Experiment with different dfm_*
functions, such as
dfm_wordstem()
, dfm_remove()
and
dfm_trim()
. These functions allow you to reduce the size of
the dfm following its construction. How does the number of features in
your dfm change as you apply these functions to the dfm object you
created in the question above?
Use the dfm_remove()
function to remove
English-language stopwords from this data. You can get a list of English
stopwords by using stopwords("english")
.
You can easily use quanteda to subset a corpus. There is a
corpus_subset()
method defined for a corpus, which works
just like R’s normal subset()
command. For instance if you
want a wordcloud of just Obama’s two inaugural addresses, you would need
to subset the corpus first:
obama_corpus <- corpus_subset(inaugural_corpus, President == "Obama")
obama_tokens <- tokens(obama_corpus)
obama_dfm <- dfm(obama_tokens)
textplot_wordcloud(obama_dfm)
Try producing that plot without the stopwords and without
punctuation.

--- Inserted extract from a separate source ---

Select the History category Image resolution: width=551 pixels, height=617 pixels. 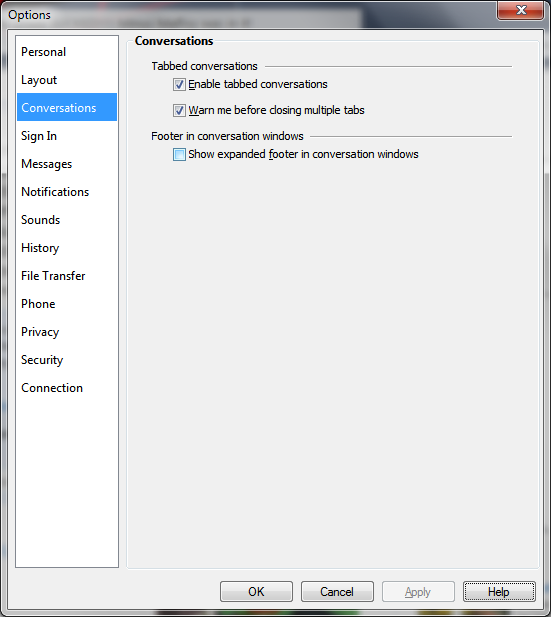[x=67, y=248]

To remove stopwords, use dfm_remove()
. To
remove punctuation, pass remove_punct = TRUE
to the
tokens()
function.
We can plot the type-token ratio of the inaugural speeches over
time. To do this, begin by summarising the speeches by each president by
applying the summary()
function to the
inaugural_corpus
object and examining the results.
Get the type-token ratio for each text, and plot the resulting
vector of TTRs as a function of the Year
Hint: See
?textstat_lexdiv
.
Use the corpus_subset()
function to select the
speeches given by presidents between 1900 and 1950. Then, using this
subset, measure the term similarities (textstat_simil
) for
the following words: economy, health, women.
Which other terms are most associated with each of these three
terms?
For this question, you will need to create a dfm of the inaugural corpus that you constructed above. If you have not yet done so, create this now using:
inaugural_tokens <- tokens(inaugural_corpus)

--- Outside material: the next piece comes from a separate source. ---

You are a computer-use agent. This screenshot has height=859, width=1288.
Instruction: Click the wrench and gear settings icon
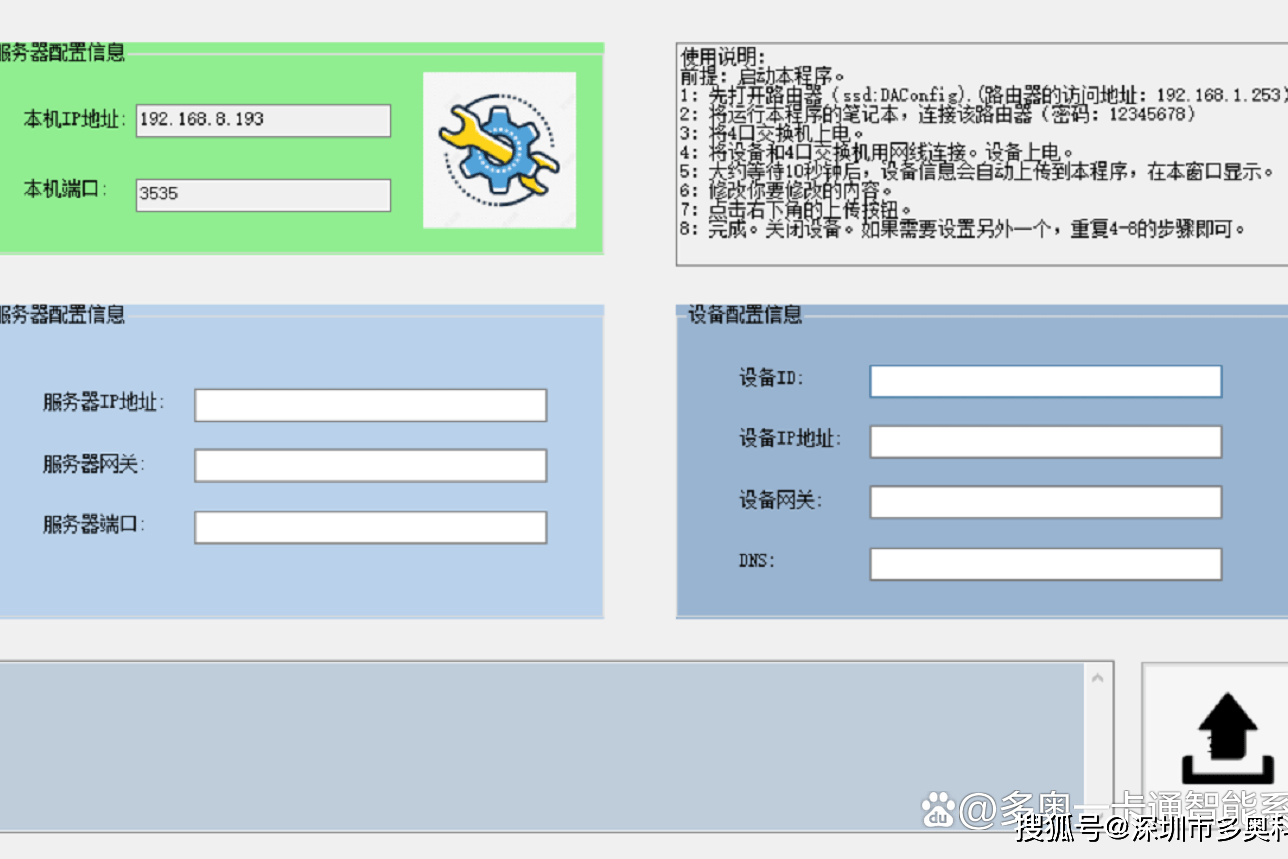pyautogui.click(x=499, y=150)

inaugural_dfm <- dfm(inaugural_tokens)
pos_dict <- dictionary(list(articles = c("the", "a", "and"),
conjunctions = c("and", "but", "or", "nor", "for", "yet", "so")))

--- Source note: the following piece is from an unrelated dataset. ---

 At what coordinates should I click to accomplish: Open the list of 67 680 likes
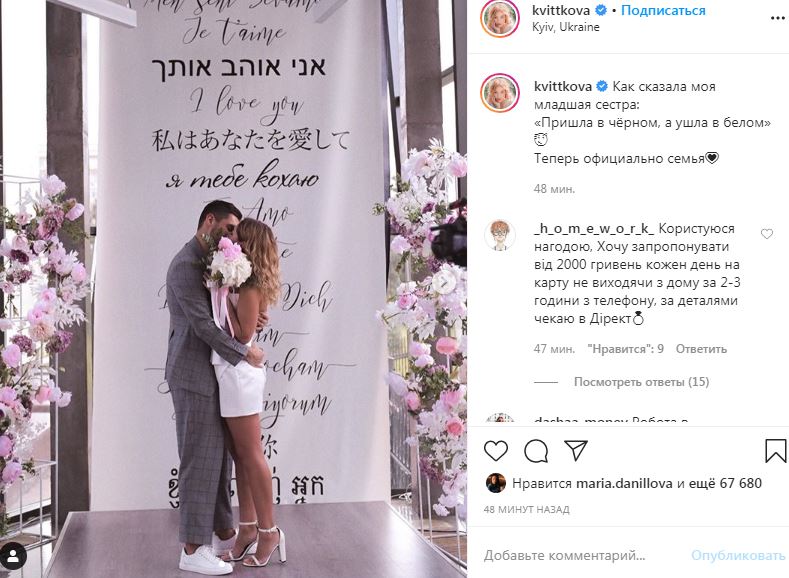719,483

To let this define a set of features, we can use this dictionary on
the dfm object we created above. To do so, apply the
dfm_lookup()
function to the relevant dfm object, with the
dictionary
argument equal to the pos_dict
created above:
pos_dfm <- dfm_lookup(inaugural_dfm, dictionary = pos_dict)
pos_dfm[1:10,]
## Document-feature matrix of: 10 documents, 2 features (0.00% sparse) and 4 docvars.
## features
## docs articles conjunctions
## text1 178 73
## text2 15 4
## text3 344 192
## text4 232 109
## text5 256 126
## text6 166 63
## [ reached max_ndoc ... 4 more documents ]
Plot the counts of articles and conjunctions (actually, here just
the coordinating conjunctions) across the speeches.
(Hint: you can use
docvars(inaugural_corpus, "Year"))
for the
x-axis.) Is the distribution of normalized articles and
conjunctions relatively constant across years, as you would
expect?
The previous analysis uses the count of articles and
conjunctions, which depends on the length of the speech as longer
speeches will, on average, use more articles and conjunctions. To remove
this dependency, we can weight the document-feature matrix by document
length and re-compute. For this, we first have to compute the full dfm
(using dfm()
), then weight it by document frequency (using
dfm_weight()
with the scheme
argument equal to
"prop"
), and finally apply the dictionary (using
dfm_lookup()
). Apply these steps and then create a plot
showing the weighted counts of articles and conjunctions over
time.
Create a new dictionary capturing a concept of your own choosing (perhaps something like “democracy” or “optimism”). Apply this dictionary to the inaugural speeches data and plot the prevalence of that concept in speeches made by US Presidents over time.